_Given records_:
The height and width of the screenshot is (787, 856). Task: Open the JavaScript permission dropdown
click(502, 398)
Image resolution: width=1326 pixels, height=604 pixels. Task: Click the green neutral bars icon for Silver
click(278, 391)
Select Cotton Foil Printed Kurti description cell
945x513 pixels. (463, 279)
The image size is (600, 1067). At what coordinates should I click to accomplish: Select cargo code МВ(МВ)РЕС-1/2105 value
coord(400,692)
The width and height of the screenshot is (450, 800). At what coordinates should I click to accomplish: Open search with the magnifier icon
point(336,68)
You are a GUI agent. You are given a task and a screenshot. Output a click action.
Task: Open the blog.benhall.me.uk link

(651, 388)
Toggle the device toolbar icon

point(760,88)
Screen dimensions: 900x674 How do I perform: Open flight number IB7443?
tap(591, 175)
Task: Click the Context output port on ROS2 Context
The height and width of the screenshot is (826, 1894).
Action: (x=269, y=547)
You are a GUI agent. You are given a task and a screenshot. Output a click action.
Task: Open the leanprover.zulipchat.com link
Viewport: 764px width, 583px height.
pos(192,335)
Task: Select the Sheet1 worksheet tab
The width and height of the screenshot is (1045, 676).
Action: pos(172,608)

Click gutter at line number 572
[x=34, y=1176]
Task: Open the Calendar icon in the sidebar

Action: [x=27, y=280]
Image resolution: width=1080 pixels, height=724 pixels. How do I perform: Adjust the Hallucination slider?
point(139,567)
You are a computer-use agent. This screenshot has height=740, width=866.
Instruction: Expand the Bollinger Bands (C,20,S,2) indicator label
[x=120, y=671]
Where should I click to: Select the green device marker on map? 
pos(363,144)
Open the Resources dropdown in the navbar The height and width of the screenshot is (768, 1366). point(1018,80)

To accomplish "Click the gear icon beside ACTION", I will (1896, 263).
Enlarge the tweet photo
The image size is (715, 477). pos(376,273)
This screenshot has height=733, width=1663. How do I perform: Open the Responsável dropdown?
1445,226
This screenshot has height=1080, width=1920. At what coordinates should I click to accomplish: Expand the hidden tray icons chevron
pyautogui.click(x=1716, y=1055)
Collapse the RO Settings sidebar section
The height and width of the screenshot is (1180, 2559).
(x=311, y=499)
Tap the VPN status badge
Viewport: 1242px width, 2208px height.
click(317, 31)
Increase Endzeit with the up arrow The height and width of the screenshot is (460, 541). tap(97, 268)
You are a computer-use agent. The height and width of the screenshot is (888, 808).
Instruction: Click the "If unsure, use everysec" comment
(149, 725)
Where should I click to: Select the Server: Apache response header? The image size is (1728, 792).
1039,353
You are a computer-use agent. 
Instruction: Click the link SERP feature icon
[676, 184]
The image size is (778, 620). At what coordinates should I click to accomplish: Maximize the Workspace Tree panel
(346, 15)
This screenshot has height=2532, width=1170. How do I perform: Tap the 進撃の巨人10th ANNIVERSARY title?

_Goal of the exercise_: Render every line of the listing above as a JSON list of strings, one string per line, with blank lines left out.

_Written response_:
[
  "The height and width of the screenshot is (787, 856). Task: Open the JavaScript permission dropdown",
  "click(502, 398)",
  "Image resolution: width=1326 pixels, height=604 pixels. Task: Click the green neutral bars icon for Silver",
  "click(278, 391)",
  "Select Cotton Foil Printed Kurti description cell",
  "945x513 pixels. (463, 279)",
  "The image size is (600, 1067). At what coordinates should I click to accomplish: Select cargo code МВ(МВ)РЕС-1/2105 value",
  "coord(400,692)",
  "The width and height of the screenshot is (450, 800). At what coordinates should I click to accomplish: Open search with the magnifier icon",
  "point(336,68)",
  "You are a GUI agent. You are given a task and a screenshot. Output a click action.",
  "Task: Open the blog.benhall.me.uk link",
  "(651, 388)",
  "Toggle the device toolbar icon",
  "point(760,88)",
  "Screen dimensions: 900x674 How do I perform: Open flight number IB7443?",
  "tap(591, 175)",
  "Task: Click the Context output port on ROS2 Context",
  "The height and width of the screenshot is (826, 1894).",
  "Action: (x=269, y=547)",
  "You are a GUI agent. You are given a task and a screenshot. Output a click action.",
  "Task: Open the leanprover.zulipchat.com link",
  "Viewport: 764px width, 583px height.",
  "pos(192,335)",
  "Task: Select the Sheet1 worksheet tab",
  "The width and height of the screenshot is (1045, 676).",
  "Action: pos(172,608)",
  "Click gutter at line number 572",
  "[x=34, y=1176]",
  "Task: Open the Calendar icon in the sidebar",
  "Action: [x=27, y=280]",
  "Image resolution: width=1080 pixels, height=724 pixels. How do I perform: Adjust the Hallucination slider?",
  "point(139,567)",
  "You are a computer-use agent. This screenshot has height=740, width=866.",
  "Instruction: Expand the Bollinger Bands (C,20,S,2) indicator label",
  "[x=120, y=671]",
  "Where should I click to: Select the green device marker on map? ",
  "pos(363,144)",
  "Open the Resources dropdown in the navbar The height and width of the screenshot is (768, 1366). point(1018,80)",
  "To accomplish \"Click the gear icon beside ACTION\", I will (1896, 263).",
  "Enlarge the tweet photo",
  "The image size is (715, 477). pos(376,273)",
  "This screenshot has height=733, width=1663. How do I perform: Open the Responsável dropdown?",
  "1445,226",
  "This screenshot has height=1080, width=1920. At what coordinates should I click to accomplish: Expand the hidden tray icons chevron",
  "pyautogui.click(x=1716, y=1055)",
  "Collapse the RO Settings sidebar section",
  "The height and width of the screenshot is (1180, 2559).",
  "(x=311, y=499)",
  "Tap the VPN status badge",
  "Viewport: 1242px width, 2208px height.",
  "click(317, 31)",
  "Increase Endzeit with the up arrow The height and width of the screenshot is (460, 541). tap(97, 268)",
  "You are a computer-use agent. The height and width of the screenshot is (888, 808).",
  "Instruction: Click the \"If unsure, use everysec\" comment",
  "(149, 725)",
  "Where should I click to: Select the Server: Apache response header? The image size is (1728, 792).",
  "1039,353",
  "You are a computer-use agent. ",
  "Instruction: Click the link SERP feature icon",
  "[676, 184]",
  "The image size is (778, 620). At what coordinates should I click to accomplish: Maximize the Workspace Tree panel",
  "(346, 15)",
  "This screenshot has height=2532, width=1170. How do I perform: Tap the 進撃の巨人10th ANNIVERSARY title?"
]